Welcome to End Point’s blog

Ongoing observations by End Point people

Parallel Inventory Access using PostgreSQL

Inventory management has a number of challenges. One of the more vexing issues with which I've dealt is that of forced serial access. We have a product with X items in inventory. We also have multiple concurrent transactions vying for that inventory. Under any normal circumstance, whether the count is a simple scalar, or is comprised of any number of records up to one record/quantity, the concurrent transactions are all going to hone in on the same record, or set of records. In doing so, all transactions must wait and get their inventory serially, even if doing so isn't of interest.

If inventory is a scalar value, we don't have much hope of circumventing the problem. And, in fact, we wouldn't want to under that scenario because each transaction must reflect the part of the whole it consumed so that the next transaction knows how much is left to work with.

However, if we have inventory represented with one record = one quantity, we aren't forced to serialize in the same way. If we have multiple concurrent transactions vying for inventory, and the sum of the need is less than that available, why must the transactions wait at all? They would normally line up serially because, no matter what ordering you apply to the selection (short of random), it'll be the same ordering for each transaction (and even an increasing probability of conflict with random as concurrency increases). Thus, to all of them, the same inventory record looks the "most interesting" and, so, each waits for the lock from the transaction before it to resolve before moving on.

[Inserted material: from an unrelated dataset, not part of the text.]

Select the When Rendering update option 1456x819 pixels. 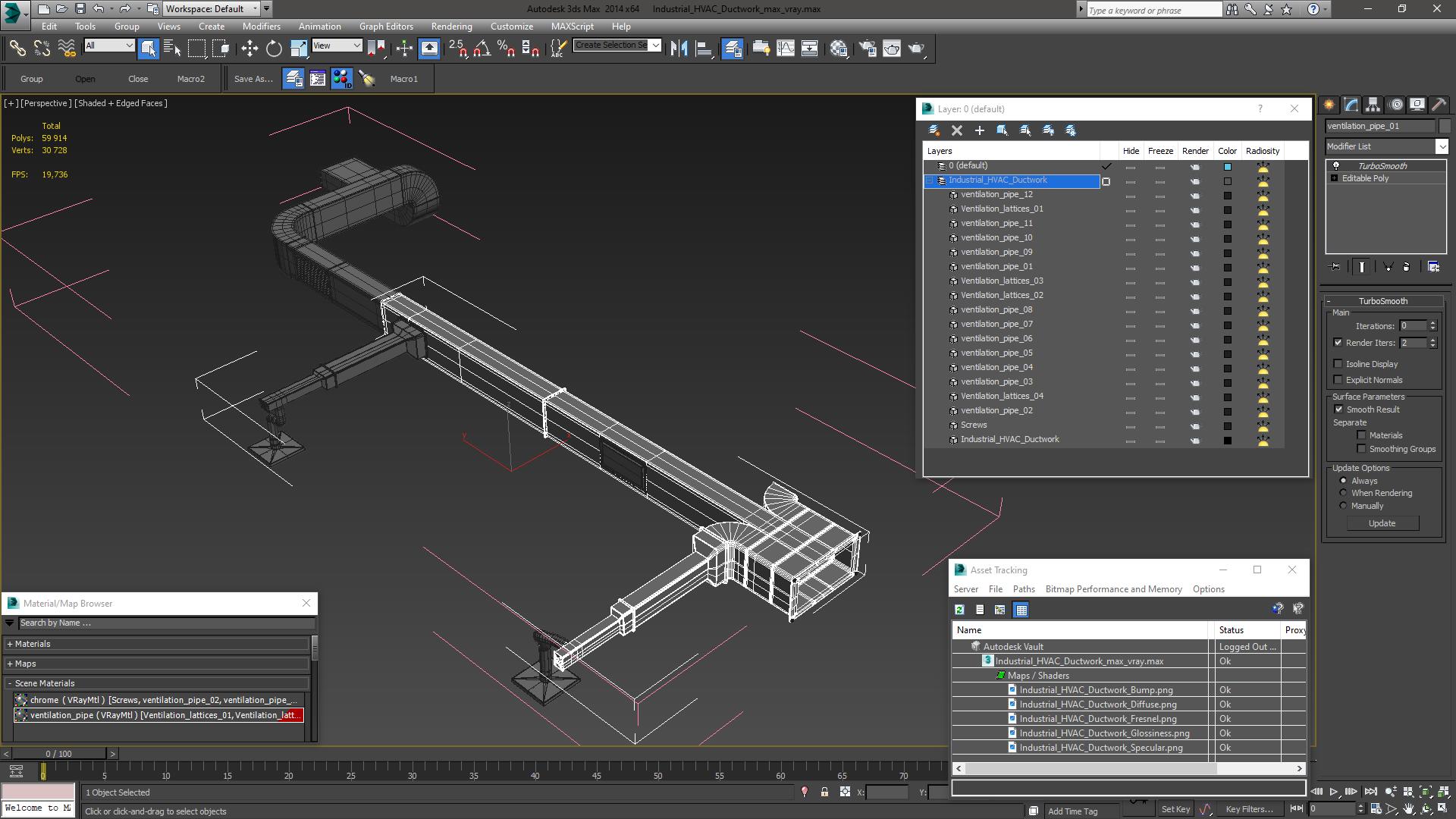pos(1343,493)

What we really want is for those transactions to attack the inventory like an easter-egg hunt. They may all make a dash for the "most interesting" egg first, but only one of them will get it. And, instead of the other transaction standing there, coveting the taken egg, we want them to scurry on unabated and look for the next "most interesting" egg to throw in their baskets.

We can leverage some PostgreSQL features to accomplish this goal. The key for establishing parallel access into the inventory is to use the row lock on the inventory records as an indicator of a "soft lock" on the inventory. That is, we assume any row-locked inventory will ultimately be consumed, but recognize that it might not be. That allows us to pass over locked inventory, looking for other inventory to fill the need; but if we find we don't have enough inventory for our need, those locked records indicate that we should take another pass and try again. Eventually, we either get all the inventory we need, or we have consumed all the inventory there is, meaning less than we asked for but with no locked inventory present.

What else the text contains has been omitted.